Un film éprouvant, magistralement réalisé par Orson Welles qui nous fait vivre le cauchemar de Josef K. (Anthony Perkins), banquier aux allures honnêtes qui se retrouve empêtré un beau matin dans les méandres d'une justice obèse, accusé d'un crime dont il ne connaîtra jamais la teneur, dont la seule sortie pour l'accusé est soit la folie, soit la mort.
La réalisation est impressionnante et représente une appareil judiciaire énorme, étouffant, statique, poussiéreux, sans issue. Les scènes marquent visuellement et sont d'une expressivité puissante. Le film décrit également une organisation totalitaire, où les droits des individus et la liberté sont peau de chagrin face à la puissance de l'Etat.
Si le film est grandiose, je reviendrai seulement sur certains éléments du films qui atténué l'impression positive que j'en ai eu.
|---|
▶ Consigne A: Selon la critique du film, quel acteur interprète Josef K. ?
▶ Consigne B: Traduisez en anglais la phrase suivante de la critique du film : « Les scènes marquent visuellement et sont d'une expressivité puissante. »
▶ Consigne C: Dans la critique du film, reproduisez tout ce qui va de « Un film éprouvant, magistralement » jusqu'à « j'en ai eu. », en modifiant « banquier » en « employé de banque ».

▶ Données fournies:
|---|
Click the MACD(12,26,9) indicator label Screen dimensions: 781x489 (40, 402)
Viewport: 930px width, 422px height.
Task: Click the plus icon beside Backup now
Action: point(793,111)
|---|
▶ Résultat attendu A: Anthony Perkins.

▶ Résultat attendu B: The scenes are visually striking and powerfully expressive.

▶ Résultat attendu C:
Un film éprouvant, magistralement réalisé par Orson Welles qui nous fait vivre le cauchemar de Josef K. (Anthony Perkins), employé de banque aux allures honnêtes qui se retrouve empêtré un beau matin dans les méandres d'une justice obèse, accusé d'un crime dont il ne connaîtra jamais la teneur, dont la seule sortie pour l'accusé est soit la folie, soit la mort.
La réalisation est impressionnante et représente une appareil judiciaire énorme, étouffant, statique, poussiéreux, sans issue. Les scènes marquent visuellement et sont d'une expressivité puissante. Le film décrit également une organisation totalitaire, où les droits des individus et la liberté sont peau de chagrin face à la puissance de l'Etat.
Si le film est grandiose, je reviendrai seulement sur certains éléments du films qui atténué l'impression positive que j'en ai eu.